YOUR GOAL
Quote the material word for word, from its first line up to and including the line with "coord(657,576)".
··· INFORMATION SHOWN ···
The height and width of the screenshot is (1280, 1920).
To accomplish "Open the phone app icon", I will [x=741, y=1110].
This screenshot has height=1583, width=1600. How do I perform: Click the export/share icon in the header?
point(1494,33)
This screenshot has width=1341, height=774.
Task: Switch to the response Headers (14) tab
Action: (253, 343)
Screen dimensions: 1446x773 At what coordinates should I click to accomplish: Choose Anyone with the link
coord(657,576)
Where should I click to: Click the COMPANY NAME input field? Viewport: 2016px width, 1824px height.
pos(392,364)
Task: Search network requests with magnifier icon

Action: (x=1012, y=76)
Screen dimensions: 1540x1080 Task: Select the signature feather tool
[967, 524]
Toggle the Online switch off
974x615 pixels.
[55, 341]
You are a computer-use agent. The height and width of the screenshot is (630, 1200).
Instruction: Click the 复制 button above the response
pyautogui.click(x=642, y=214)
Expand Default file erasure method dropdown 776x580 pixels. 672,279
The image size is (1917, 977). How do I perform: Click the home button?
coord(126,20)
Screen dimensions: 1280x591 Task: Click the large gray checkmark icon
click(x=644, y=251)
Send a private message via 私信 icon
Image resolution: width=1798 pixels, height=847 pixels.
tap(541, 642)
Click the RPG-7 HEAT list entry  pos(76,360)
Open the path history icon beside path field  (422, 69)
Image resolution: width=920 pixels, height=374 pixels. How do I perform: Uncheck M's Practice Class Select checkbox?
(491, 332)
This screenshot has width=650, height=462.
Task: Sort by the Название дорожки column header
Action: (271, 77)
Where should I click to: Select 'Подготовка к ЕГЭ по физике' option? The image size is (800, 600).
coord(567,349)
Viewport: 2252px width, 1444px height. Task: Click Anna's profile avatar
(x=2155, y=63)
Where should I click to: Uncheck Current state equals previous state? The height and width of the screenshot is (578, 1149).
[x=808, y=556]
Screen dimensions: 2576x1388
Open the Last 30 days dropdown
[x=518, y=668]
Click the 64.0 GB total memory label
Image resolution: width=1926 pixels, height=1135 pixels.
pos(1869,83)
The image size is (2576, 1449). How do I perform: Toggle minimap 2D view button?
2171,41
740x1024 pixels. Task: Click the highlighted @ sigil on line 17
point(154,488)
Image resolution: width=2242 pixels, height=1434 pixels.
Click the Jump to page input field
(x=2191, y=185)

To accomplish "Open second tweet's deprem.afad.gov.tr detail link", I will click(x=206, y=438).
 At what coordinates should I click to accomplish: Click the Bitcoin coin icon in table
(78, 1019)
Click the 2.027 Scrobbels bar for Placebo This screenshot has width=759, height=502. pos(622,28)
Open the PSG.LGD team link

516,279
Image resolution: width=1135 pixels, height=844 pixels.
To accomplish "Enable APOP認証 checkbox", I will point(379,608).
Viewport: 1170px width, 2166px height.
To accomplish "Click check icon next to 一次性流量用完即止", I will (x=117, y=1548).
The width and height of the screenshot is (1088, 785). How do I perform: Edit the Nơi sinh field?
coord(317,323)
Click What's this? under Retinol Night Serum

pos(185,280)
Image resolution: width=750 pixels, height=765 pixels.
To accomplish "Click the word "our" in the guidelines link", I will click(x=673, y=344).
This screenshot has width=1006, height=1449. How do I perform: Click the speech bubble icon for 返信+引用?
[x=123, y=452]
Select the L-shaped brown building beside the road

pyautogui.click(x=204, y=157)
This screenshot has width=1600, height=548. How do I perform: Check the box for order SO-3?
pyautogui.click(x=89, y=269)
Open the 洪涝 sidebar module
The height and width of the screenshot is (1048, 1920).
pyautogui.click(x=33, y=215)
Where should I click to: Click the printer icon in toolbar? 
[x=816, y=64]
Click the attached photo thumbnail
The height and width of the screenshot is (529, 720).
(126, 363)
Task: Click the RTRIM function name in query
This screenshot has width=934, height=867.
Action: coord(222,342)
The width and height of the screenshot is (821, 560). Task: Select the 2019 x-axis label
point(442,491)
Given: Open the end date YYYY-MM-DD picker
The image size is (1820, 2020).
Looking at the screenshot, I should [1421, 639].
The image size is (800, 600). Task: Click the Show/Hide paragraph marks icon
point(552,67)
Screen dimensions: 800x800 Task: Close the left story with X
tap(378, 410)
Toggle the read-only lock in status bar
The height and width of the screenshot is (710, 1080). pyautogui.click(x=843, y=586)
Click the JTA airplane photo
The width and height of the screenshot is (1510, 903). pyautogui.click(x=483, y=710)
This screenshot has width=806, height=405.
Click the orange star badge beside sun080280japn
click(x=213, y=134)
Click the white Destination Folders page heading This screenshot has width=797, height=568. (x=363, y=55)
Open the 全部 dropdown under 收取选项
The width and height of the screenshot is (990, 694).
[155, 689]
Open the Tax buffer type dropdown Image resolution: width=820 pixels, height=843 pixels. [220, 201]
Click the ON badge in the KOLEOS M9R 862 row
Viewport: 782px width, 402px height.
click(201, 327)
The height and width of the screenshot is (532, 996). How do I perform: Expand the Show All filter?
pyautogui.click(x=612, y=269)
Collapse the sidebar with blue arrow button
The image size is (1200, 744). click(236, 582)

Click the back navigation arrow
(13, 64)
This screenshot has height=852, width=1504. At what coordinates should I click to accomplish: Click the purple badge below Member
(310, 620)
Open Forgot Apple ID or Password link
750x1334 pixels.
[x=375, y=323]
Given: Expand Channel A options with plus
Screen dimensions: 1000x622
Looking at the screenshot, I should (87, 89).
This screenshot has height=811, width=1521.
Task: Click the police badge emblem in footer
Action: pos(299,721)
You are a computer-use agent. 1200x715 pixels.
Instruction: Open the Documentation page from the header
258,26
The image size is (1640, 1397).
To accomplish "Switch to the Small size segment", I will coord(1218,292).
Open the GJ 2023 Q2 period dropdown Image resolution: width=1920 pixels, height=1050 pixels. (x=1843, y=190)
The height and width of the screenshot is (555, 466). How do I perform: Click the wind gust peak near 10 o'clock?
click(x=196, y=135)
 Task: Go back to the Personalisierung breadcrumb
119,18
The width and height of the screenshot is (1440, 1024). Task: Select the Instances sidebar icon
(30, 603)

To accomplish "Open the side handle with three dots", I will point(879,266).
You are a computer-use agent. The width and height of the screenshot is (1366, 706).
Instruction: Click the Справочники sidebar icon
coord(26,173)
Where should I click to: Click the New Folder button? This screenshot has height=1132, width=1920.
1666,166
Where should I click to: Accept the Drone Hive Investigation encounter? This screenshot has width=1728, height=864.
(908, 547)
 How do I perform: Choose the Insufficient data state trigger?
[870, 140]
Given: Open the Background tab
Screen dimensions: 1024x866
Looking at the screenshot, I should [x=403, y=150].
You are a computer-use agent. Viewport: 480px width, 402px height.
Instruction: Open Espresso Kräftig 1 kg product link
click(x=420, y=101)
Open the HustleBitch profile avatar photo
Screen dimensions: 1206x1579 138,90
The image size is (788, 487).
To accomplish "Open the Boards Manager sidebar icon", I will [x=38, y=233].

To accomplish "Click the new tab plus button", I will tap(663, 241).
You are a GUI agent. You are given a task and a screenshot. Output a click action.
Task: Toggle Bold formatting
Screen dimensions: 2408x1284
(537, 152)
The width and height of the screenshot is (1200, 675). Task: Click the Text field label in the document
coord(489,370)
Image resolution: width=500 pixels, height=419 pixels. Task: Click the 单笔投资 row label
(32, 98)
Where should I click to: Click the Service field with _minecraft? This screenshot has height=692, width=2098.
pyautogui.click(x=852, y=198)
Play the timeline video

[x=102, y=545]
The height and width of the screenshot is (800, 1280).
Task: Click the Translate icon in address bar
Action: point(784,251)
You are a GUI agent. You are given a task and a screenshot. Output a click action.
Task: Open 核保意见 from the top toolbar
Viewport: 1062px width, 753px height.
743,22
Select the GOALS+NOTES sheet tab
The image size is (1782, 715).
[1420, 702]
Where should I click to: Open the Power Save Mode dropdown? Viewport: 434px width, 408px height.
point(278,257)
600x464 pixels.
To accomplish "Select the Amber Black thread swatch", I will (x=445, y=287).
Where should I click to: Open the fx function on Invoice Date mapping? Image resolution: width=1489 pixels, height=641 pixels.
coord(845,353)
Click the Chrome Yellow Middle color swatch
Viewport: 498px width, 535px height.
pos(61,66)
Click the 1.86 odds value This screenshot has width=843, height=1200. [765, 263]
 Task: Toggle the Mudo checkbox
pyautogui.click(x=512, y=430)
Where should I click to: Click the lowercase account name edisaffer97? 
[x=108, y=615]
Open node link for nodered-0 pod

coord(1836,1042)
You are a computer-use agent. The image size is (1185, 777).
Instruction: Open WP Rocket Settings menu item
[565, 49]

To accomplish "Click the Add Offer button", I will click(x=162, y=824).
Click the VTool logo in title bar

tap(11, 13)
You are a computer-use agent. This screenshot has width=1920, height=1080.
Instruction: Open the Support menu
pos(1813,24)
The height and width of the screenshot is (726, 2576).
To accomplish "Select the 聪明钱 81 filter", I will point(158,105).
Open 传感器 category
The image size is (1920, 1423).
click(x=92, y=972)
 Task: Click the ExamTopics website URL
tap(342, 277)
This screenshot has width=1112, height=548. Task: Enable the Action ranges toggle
···
WORKED SOLUTION
The height and width of the screenshot is (1280, 1920).
To accomplish "Open the phone app icon", I will [x=741, y=1110].
This screenshot has height=1583, width=1600. How do I perform: Click the export/share icon in the header?
point(1494,33)
This screenshot has width=1341, height=774.
Task: Switch to the response Headers (14) tab
Action: (253, 343)
Screen dimensions: 1446x773 At what coordinates should I click to accomplish: Choose Anyone with the link
coord(657,576)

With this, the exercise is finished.